→ **Passage to read**
—————

That's just another way of expressing the concept that opportunities are limited.

Large investors (like those with $10B) can certainly take advantage of small opportunities, but just not with their full amount. But because they are large, there may be multiple small opportunities which they participate in, and diversify on, rather than a small investor who must commit to a single small opportunity (which forces them to take on individual/concentrated risk).

So it's not true that the $10M investor is better off.

username90|5 years ago

You are only one person, taking on more opportunities takes more of your time and subcontracting investments can only do so much. Jeff Bezos turned 300k start to 100 billions, a 300 000 times return on investment. Do you think he could have turned 100 billion to 30 quadrillions? Obviously not, it would be something like 100 billion to 1 trillion at best.

Investing in yourself or projects you run is the main way to get rich, otherwise you just get average returns but if you invest in yourself you can bet on you being much better at doing things than the rest of the world expects.

BoiledCabbage|5 years ago

> I think this is true, but only to a point.

This comment here is kinda incredible at being "technically correct". The argument is "That's not always true, it only hold for 99.99% of the time".

—————

→ **Short task**
Reproduce the stretch of the investing discussion from "Large investors (like" through "on individual/concentrated risk).".

—————

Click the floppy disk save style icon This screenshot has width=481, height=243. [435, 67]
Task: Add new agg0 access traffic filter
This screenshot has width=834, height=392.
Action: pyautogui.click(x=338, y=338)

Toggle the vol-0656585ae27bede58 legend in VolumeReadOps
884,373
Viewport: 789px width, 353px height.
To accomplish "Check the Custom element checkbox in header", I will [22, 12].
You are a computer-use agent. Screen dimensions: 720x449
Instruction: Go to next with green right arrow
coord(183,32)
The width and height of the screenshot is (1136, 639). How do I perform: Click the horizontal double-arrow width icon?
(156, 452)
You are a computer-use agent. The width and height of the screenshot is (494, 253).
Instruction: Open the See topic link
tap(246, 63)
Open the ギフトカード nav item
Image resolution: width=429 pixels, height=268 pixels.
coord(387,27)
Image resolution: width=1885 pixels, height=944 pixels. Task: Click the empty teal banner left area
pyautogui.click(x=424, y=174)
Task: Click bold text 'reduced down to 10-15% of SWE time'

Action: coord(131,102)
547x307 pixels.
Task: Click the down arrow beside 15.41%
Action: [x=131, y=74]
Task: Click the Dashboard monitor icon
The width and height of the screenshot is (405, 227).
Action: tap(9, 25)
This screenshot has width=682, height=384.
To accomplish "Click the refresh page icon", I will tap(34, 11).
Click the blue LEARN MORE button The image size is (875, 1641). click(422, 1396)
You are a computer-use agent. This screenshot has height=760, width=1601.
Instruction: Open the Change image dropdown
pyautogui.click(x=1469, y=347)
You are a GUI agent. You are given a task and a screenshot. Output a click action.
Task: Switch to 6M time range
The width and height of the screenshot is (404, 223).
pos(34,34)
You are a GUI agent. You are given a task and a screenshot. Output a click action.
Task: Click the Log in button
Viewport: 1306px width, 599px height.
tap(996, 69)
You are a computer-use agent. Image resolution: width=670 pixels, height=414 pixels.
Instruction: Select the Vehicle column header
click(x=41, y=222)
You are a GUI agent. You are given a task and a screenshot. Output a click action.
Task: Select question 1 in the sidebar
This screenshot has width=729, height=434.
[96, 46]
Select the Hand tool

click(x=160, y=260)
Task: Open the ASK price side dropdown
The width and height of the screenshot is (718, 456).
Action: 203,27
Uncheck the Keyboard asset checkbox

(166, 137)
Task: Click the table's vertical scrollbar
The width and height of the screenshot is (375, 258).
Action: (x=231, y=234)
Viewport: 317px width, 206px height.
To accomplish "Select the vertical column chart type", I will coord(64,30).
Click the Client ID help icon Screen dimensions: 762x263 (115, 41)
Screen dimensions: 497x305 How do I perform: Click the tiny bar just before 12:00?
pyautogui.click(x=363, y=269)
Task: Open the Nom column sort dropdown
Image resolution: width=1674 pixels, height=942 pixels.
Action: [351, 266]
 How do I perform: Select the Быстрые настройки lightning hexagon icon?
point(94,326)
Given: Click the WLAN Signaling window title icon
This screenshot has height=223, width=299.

—————

→ **Final result**
Large investors (like those with $10B) can certainly take advantage of small opportunities, but just not with their full amount. But because they are large, there may be multiple small opportunities which they participate in, and diversify on, rather than a small investor who must commit to a single small opportunity (which forces them to take on individual/concentrated risk).